Five per cent of upper-secondary school textbooks are written by women
Publicerat 23 Jan, 2006
The books that upper-secondary school students read in school are written by men. Although there is no rule without exceptions, books written exclusively by women can in fact be called an exception. The Umbrella Project has conducted a detailed study of the situation.
Women working on their own write five per cent of the books used in natural science and maths courses. Slightly less than 30 per cent are written by men and women working together, but over 70 per cent of these have more male than female authors. This is revealed by a survey conducted by the Umbrella Project. The survey is based on a total of 805 titles from the catalogues of the Swedish Association of Educational Publishers (FSL). These include more than 14 000 items from around 40 different publishers.
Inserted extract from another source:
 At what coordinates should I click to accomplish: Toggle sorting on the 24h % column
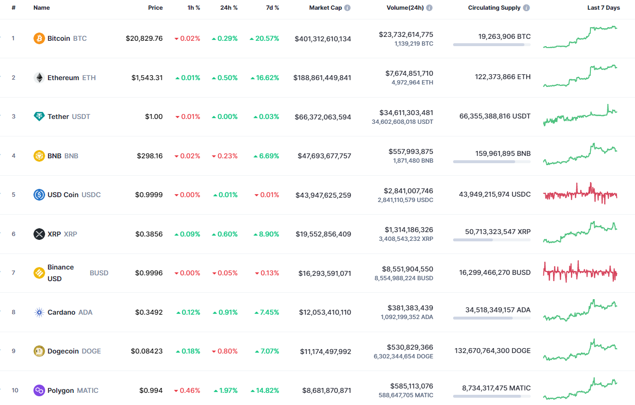(x=229, y=7)

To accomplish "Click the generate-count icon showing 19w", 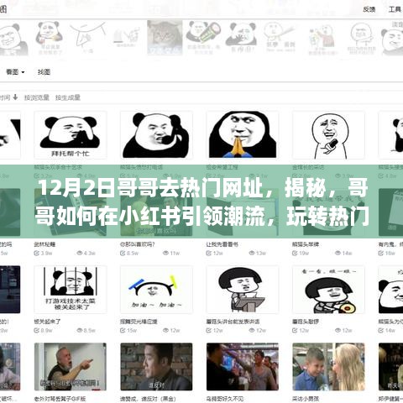I will (295, 253).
“If we want to get more women interested in technology and recruit more women engineers and scientists then it would be good if more women wrote textbooks,” says Göran Hägg, Associate Professor of Literature, author and debater.
Mona Hillman Pinheiro is the Managing Director of FSL. She thinks that it will be difficult to do anything about this.
“Men are more enterprising,” she says. Women don’t dare to take the initiative.”
But Göran Hägg has an idea on how to get more women to write textbooks.
“It might be an idea to ask women who do not have a teaching or educational background. There are a lot of very competent scientists or doctors who could write textbooks.”
The situation is almost the same in the social sciences. Women have written just over ten per cent of the books. Around 13 per cent are written by both men and women, but of these over 70 per cent have more male than female authors.
“It’s a commercial market,” says Mona Hillman Pinheiro. “You produce what the client wants.”
There are major differences between different subjects. Chemistry is the subject where men dominate most. None of the chemistry books studied by the Umbrella Project were written by women exclusively. For the books co-authored by a woman, there were also one or several male co-authors. Women figure most as authors in the field of psychology books, but still only 20 per cent of these books are written by women alone.
There are also differences between the types of book that men and women write. Two of the 33 biology books studied were written by women alone. These books are about the body and sex education and are less technical than most of the others.
“Obviously this has an impact on the content of the books to a limited extent,” says Göran Hägg.
But he does not feel that this is a serious problem. On the other hand, it may affect gender equality in the career choices of young people.